- [Extrait choisi]
-------------------------
Les sols fertiles, et un grand nombre d’être vivants peu fibreux ont, dans leurs matières organiques, des rapports C/N assez bas, 10-12 ou 15, et même moins dans le cas des animaux. Lorsqu’ils consomment et décomposent des hydrates de carbone ils en libèrent souvent plus de la moitié par la respiration, ce qui explique que des C/N de 25 à 35 sont considérés comme équilibrés pour la décomposition dans les sols et le compostage. Par exemple, des résidus de culture avec des C/N de 20 à 100 produisent des matières organiques à C/N de 10-12 après leur décomposition par l’activité biologique d’un sol, suite à la perte de CO2 durant la décomposition.
Le compostage de matériaux qui, en mélange, donnent un rapport C/N élevé (dépassant 40), rallongera passablement la durée du processus. Il y aura peu d’azote disponible pour la protéine microbienne des décomposeurs et leur population s’en trouvera réduite. Au lieu d’attaquer rapidement les matériaux, ils n’en consomment qu’une partie à la fois.
Dimension des particules, structuration, porosité, perméabilité
La décomposition commence en surface des particules pour se poursuivre graduellement vers l’intérieur. À mesure que les matériaux se décomposent, la structure tend à s’affaisser, ce qui coïncide généralement avec la baisse de la demande biologique en oxygène (O2). La présence de matériaux plus grossiers, souvent provenant de la litière des fumiers, doit donc être suffisante pour assurer la porosité de l’andain. Comme ces matériaux fournissent aussi du carbone aux décomposeurs, on s’attend à une diminution graduelle de la porosité dans un fumier composté, par exemple avec des pailles. Le bois étant résistant à l’attaque bactérienne, il offre une porosité plus durable, mais son carbone est difficile d’accès pour les bactéries. Le bran de scie est moins poreux que la ripe. Si l’utilisation de matériaux récalcitrants pour donner de la porosité fait monter le rapport C/N, il est possible qu’après un certain temps ces matériaux se mettent à se décomposer plus activement, ce qui pourrait immobiliser l’azote du sol lors de l’utilisation du compost, causant une faim d’azote. Ce phénomène est dû à l’utilisation d’une source d’énergie disponible aux microbes du sol sans leur fournir d’azote. Ceux-ci utilisent alors l’azote disponible dans le sol en compétition avec les besoins nutritifs des plantes, qui souffriront de carence de N.
Les feuilles d’arbres issues de la collecte d’automne offrent une forme de carbone labile très intéressante, mais leur porosité peut laisser à désirer car elles se tassent facilement. Les brindilles de vrai bois raméal fragmenté (BRF) offrent une excellente porosité et du carbone labile, mais le matériau est rare parce que les copeaux d’élagage contiennent presque toujours beaucoup de gros morceaux de bois poreux riches en carbone non-labile, donc très lents à dégrader. Ces copeaux se décomposent plus tard et peuvent entraîner des faims d’azote après incorporation du compost au sol.
-------------------------
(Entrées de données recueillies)
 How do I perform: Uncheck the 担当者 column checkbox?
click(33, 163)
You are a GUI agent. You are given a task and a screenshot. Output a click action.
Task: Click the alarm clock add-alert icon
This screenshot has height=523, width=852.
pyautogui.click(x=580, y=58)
-------------------------
- [Tâches à réaliser]
- 1) Les affirmations (a), (b) et (c) concordent-elles avec l'extrait sur le compostage ? Répondez par oui ou non et citez pour chacune les mots décisifs du texte. (a) Le bran de scie est plus poreux que la ripe. (b) Un mélange dont le rapport C/N dépasse 40 allonge la durée du compostage. (c) Les feuilles d'arbres de la collecte d'automne offrent une excellente porosité.
- 2) Résumez l'extrait sur le compostage en deux phrases.
- 3) D'après l'extrait sur le compostage, où la décomposition des particules commence-t-elle ?

- [Corrigé des tâches]
- 1)
(a) Non : « Le bran de scie est moins poreux que la ripe. »
(b) Oui : « Le compostage de matériaux qui, en mélange, donnent un rapport C/N élevé (dépassant 40), rallongera passablement la durée du processus. »
(c) Non : « mais leur porosité peut laisser à désirer car elles se tassent facilement. »

- 2) Des rapports C/N de 25 à 35 sont considérés comme équilibrés pour la décomposition, alors qu'un rapport dépassant 40 rallonge le compostage parce que les décomposeurs manquent d'azote. Les matériaux grossiers assurent la porosité de l'andain, mais les matériaux récalcitrants comme les copeaux de bois peuvent se décomposer plus tard et causer une faim d'azote après l'incorporation du compost au sol.

- 3) Elle commence en surface des particules, puis se poursuit graduellement vers l'intérieur.